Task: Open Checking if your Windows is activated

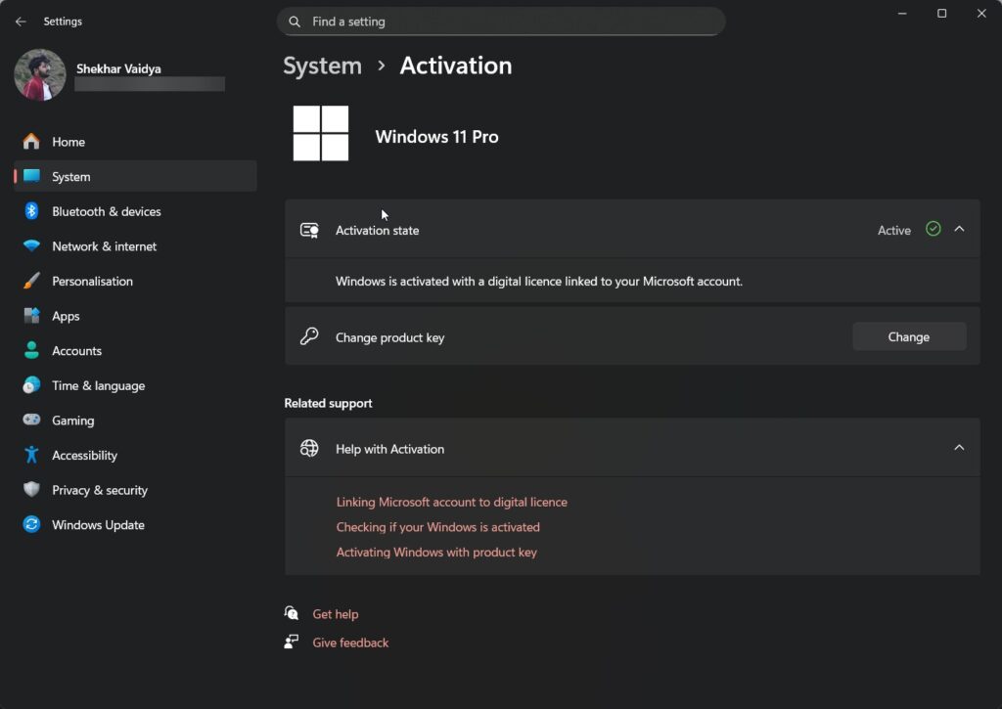Action: tap(437, 526)
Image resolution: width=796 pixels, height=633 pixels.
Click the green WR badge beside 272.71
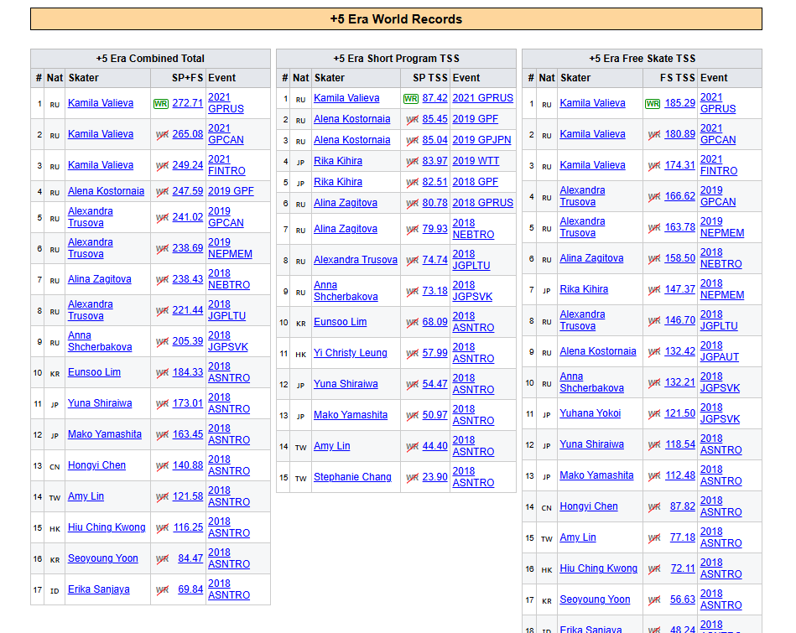coord(161,103)
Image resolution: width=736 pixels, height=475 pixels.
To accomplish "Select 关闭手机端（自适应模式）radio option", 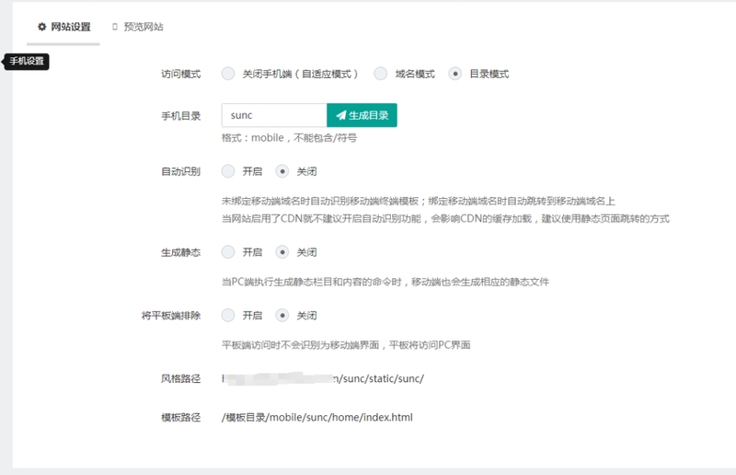I will click(x=228, y=74).
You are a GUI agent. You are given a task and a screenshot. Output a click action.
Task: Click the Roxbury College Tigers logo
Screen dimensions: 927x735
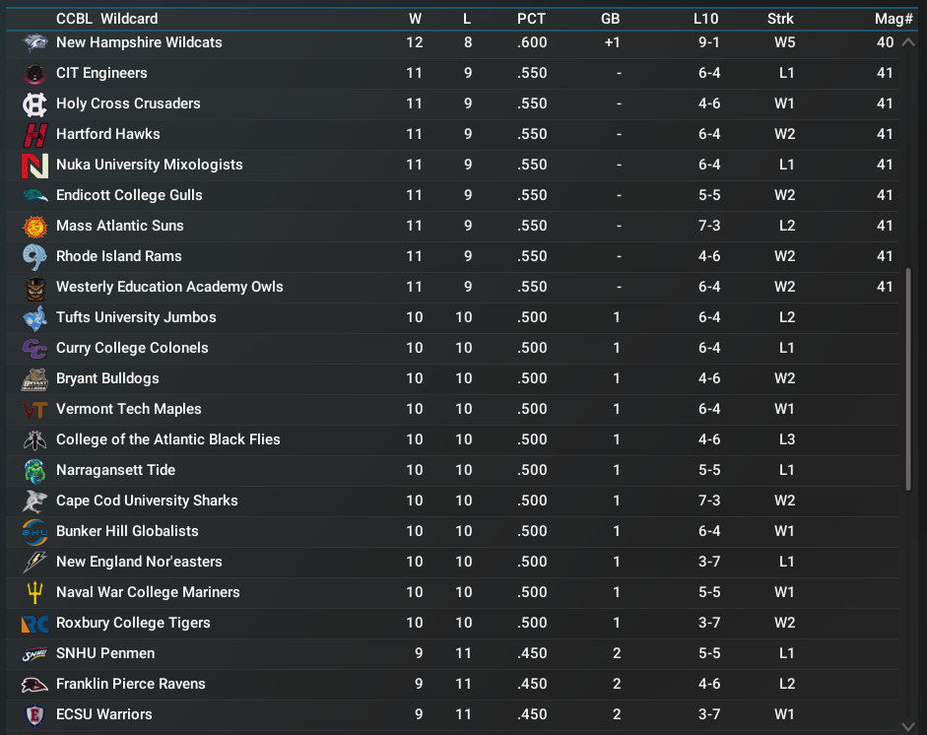click(x=34, y=624)
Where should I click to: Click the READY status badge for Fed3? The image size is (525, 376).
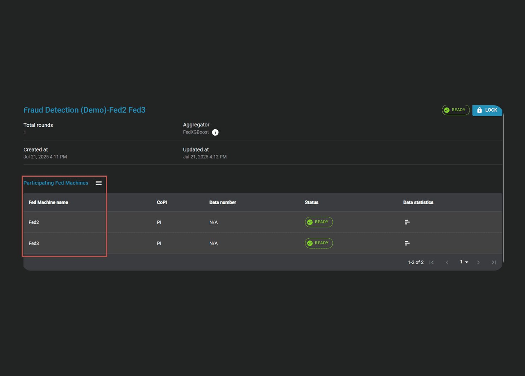pyautogui.click(x=319, y=243)
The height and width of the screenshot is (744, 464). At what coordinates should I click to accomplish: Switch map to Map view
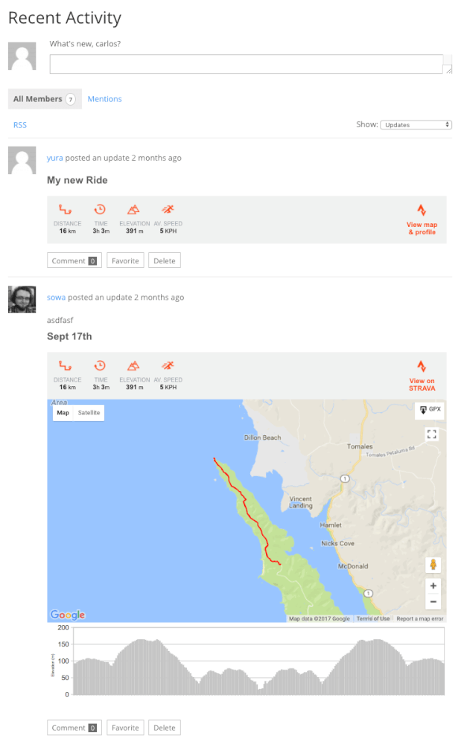tap(63, 413)
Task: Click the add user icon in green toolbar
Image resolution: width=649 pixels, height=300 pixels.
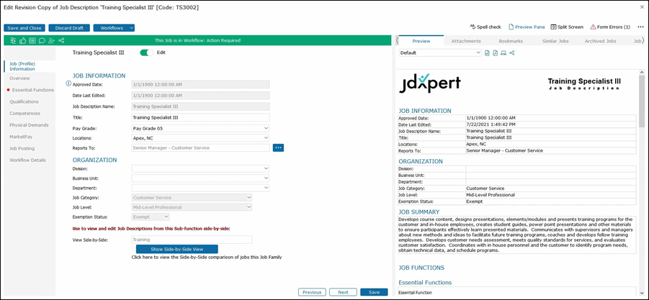Action: 51,40
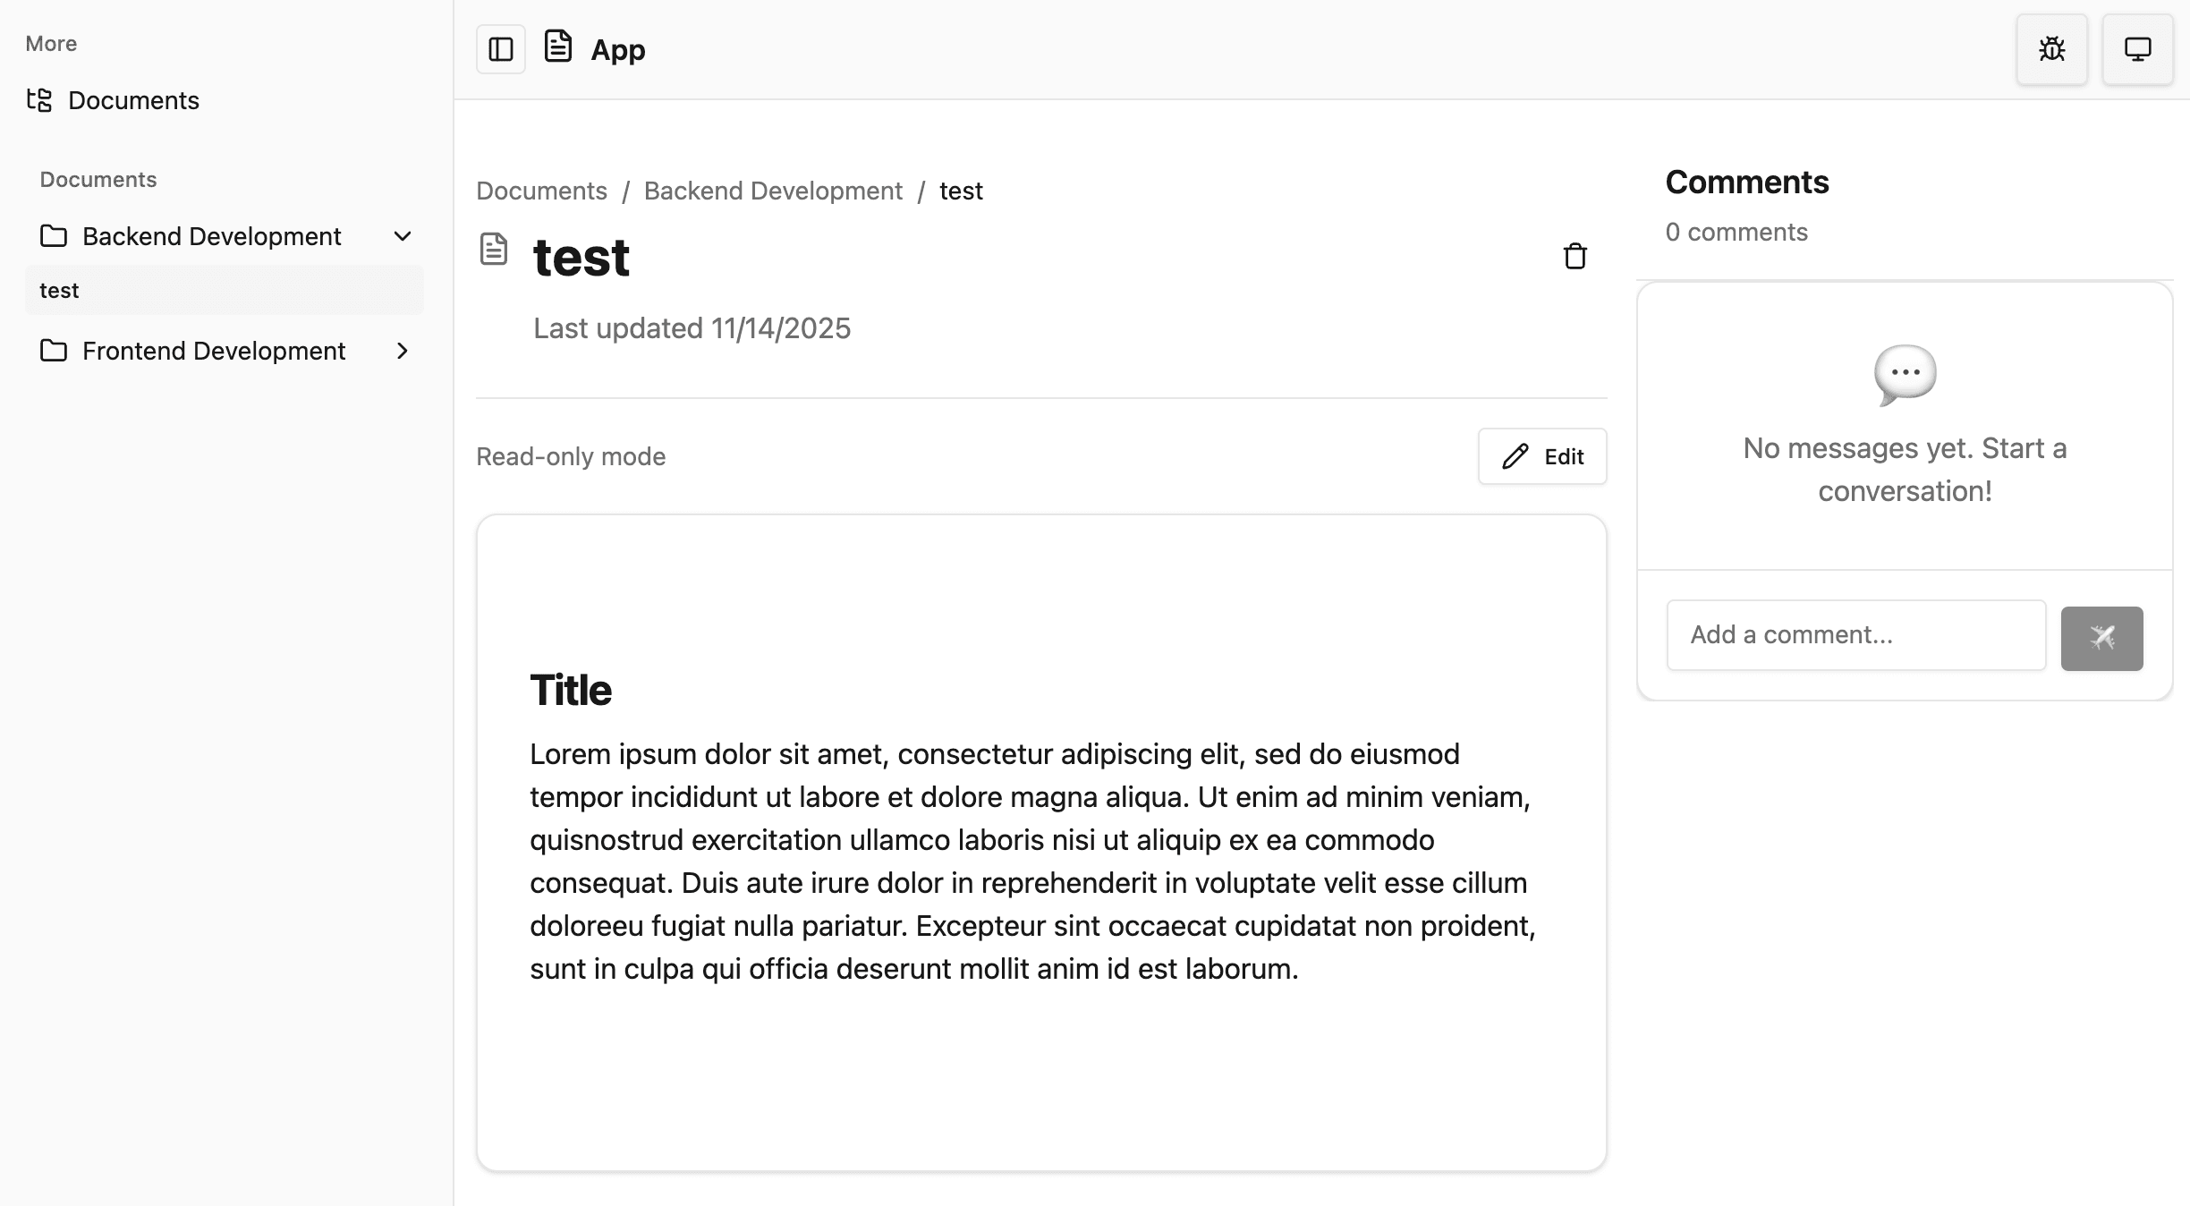This screenshot has width=2190, height=1206.
Task: Click the speech bubble icon in comments
Action: click(x=1905, y=374)
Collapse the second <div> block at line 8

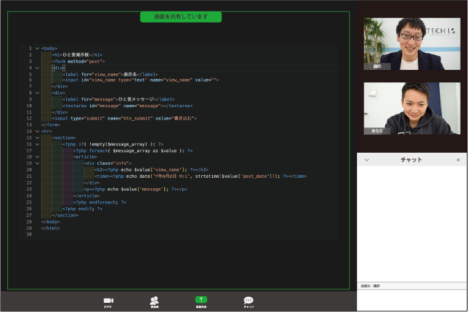[x=37, y=93]
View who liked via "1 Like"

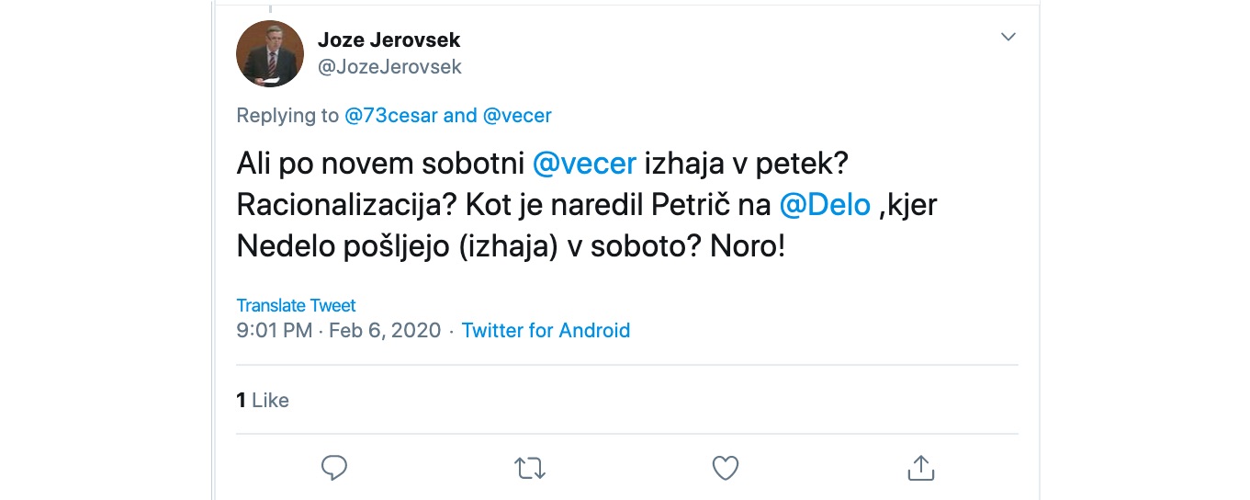click(x=263, y=400)
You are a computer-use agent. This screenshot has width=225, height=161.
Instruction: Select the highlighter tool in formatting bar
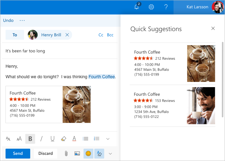(63, 139)
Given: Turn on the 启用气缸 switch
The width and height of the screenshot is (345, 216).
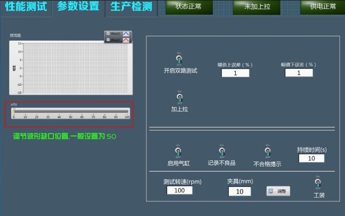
+++
◆ **TASK PROMPT**
Once you find the line with "Given: Turn on the 启用气缸 switch", restate it and every later line of the data word for word, excluding the pictures.

◆ **RESPONSE BELOW**
Given: Turn on the 启用气缸 switch
The width and height of the screenshot is (345, 216).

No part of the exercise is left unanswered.